Personal information
- Born: Andrew Letherby 19 September 1973 (age 52) Modbury, Adelaide, Australia
- Height: 1.65 m (5 ft 5 in)
- Weight: 54 kg (119 lb)

Sport
- Country: Australia
- Sport: Athletics
- Event: Long-distance running

Medal record
Men's Athletics
Commonwealth Games
| Bronze medal – third place | 2002 Manchester | Marathon |

= Andrew Letherby =

Australian long-distance runner

Andrew Letherby (born 19 September 1973) is an Australian former long-distance runner who won a bronze medal in the marathon at the 2002 Commonwealth Games.

==Biography==
===Early life===
Letherby, originally from Adelaide, later lived in Queensland, before taking up an athletics scholarship at Georgia State University in 1994. He graduated with a Bachelor of Science degree and in 2001 married an American, Meg, with whom he moved to Boulder, Colorado, where he remained based during his athletics career.

===Career===
At the 2002 Commonwealth Games in Manchester, Letherby finished in third position, behind Francis Naali and Joshua Chelanga. He won a sprint finish for the bronze medal against one of the pre-race favourites, Kenya's Erick Wainaina.

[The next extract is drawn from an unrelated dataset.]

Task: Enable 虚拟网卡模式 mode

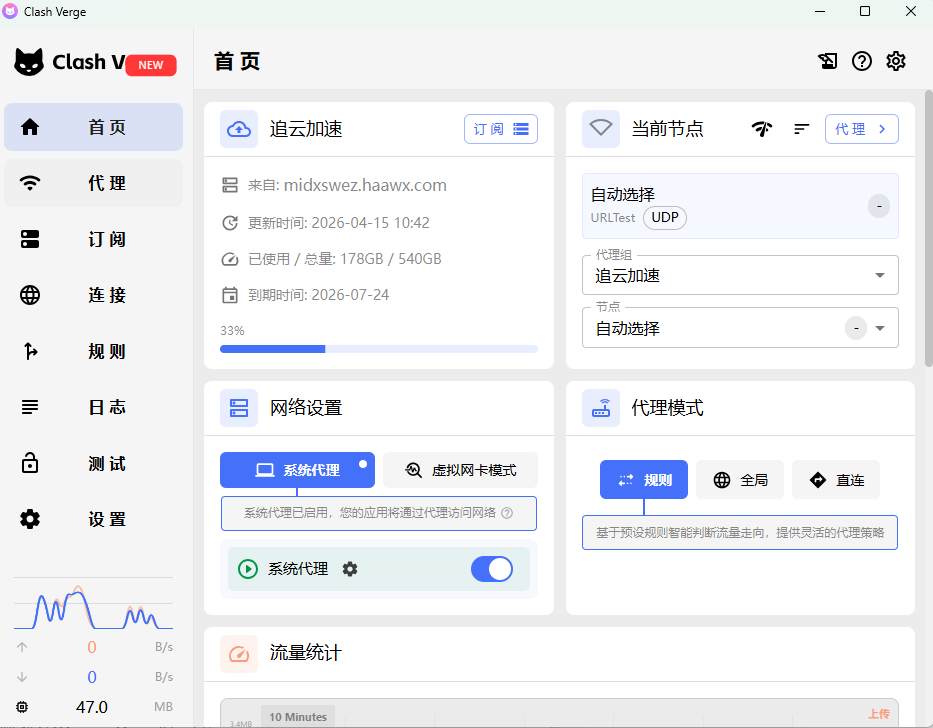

Other notable performances in the marathon over the next two years includes a 35th placing at the 2003 World Championships and finishing eighth at both the 2004 and 2005 Boston Marathons.

His personal best in the marathon was set at the 2005 Berlin Marathon, when he finished in eight position with a time of 2:11:42.

In 2006 he was the national champion in the 10,000 metres and came fifth in the marathon at the 2006 Commonwealth Games.

He was 30th in the marathon event at the 2009 World Championships.